Answering complex medical questions requires not only domain expertise and patient-specific information, but also structured and multi-perspective reasoning. Existing multi-agent approaches often rely on fixed roles or shallow interaction prompts, limiting their ability to detect and resolve fine-grained logical inconsistencies. To address this, we propose \textsc{MedLA}, a logic-driven multi-agent framework built on large language models. Each agent organizes its reasoning process into an explicit logical tree based on syllogistic triads (major premise, minor premise, and conclusion), enabling transparent inference and premise-level alignment. Agents engage in a multi-round, graph-guided discussion to compare and iteratively refine their logic trees, achieving consensus through error correction and contradiction resolution. We demonstrate that \textsc{MedLA} consistently outperforms both static role-based systems and single-agent baselines on challenging benchmarks such as MedDDx and standard medical QA tasks.

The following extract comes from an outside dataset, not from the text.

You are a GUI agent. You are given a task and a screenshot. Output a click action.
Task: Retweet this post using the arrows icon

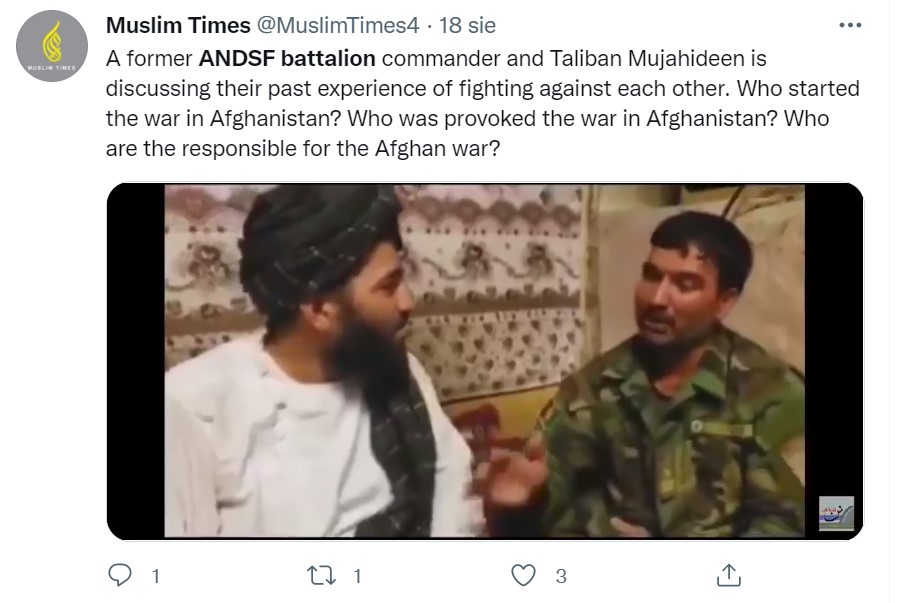[322, 575]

Furthermore, \textsc{MedLA} scales effectively across both open-source and commercial LLM backbones, achieving state-of-the-art performance and offering a generalizable paradigm for trustworthy medical reasoning.

Paper Structure

This paper contains 13 sections, 5 equations, 4 figures, 5 tables.

Figures (4)

  • Figure 1: (a) Comparison between traditional role-based agent discussions and our proposed logic-based framework. (b) Performance and parameter comparison of MedLA with existing systems. (a-Left) Traditional systems (e.g., MedAgent) assign agents fixed roles and aggregate their conclusions, leading to superficial discussions and difficulty identifying the root of disagreement. (a-Right) Our approach models each agent's reasoning as a logic tree, enabling inter-agent analysis of logical and knowledge-based inconsistencies. (b) MedLA outperforms existing systems in the average accuracy of two benchmarks, demonstrating its effectiveness in handling complex medical reasoning tasks.
  • Figure 2: Overview of the proposed MedLA for complex medical reasoning. The system decomposes a medical query into logical sub-tasks, dynamically invokes specialized agents, and engages in collaborative reasoning to generate comprehensive answers.
  • Figure 3: Performance comparison of MedLA with LLaMA3.1-8B at different levels of difficulty on the MedDDx benchmark. Error bars represent SD.
  • Figure 4: MedLA leads to more effective collaboration between agents than a baseline majority-voting method. Accuracy rises steadily with both agent count and temperature.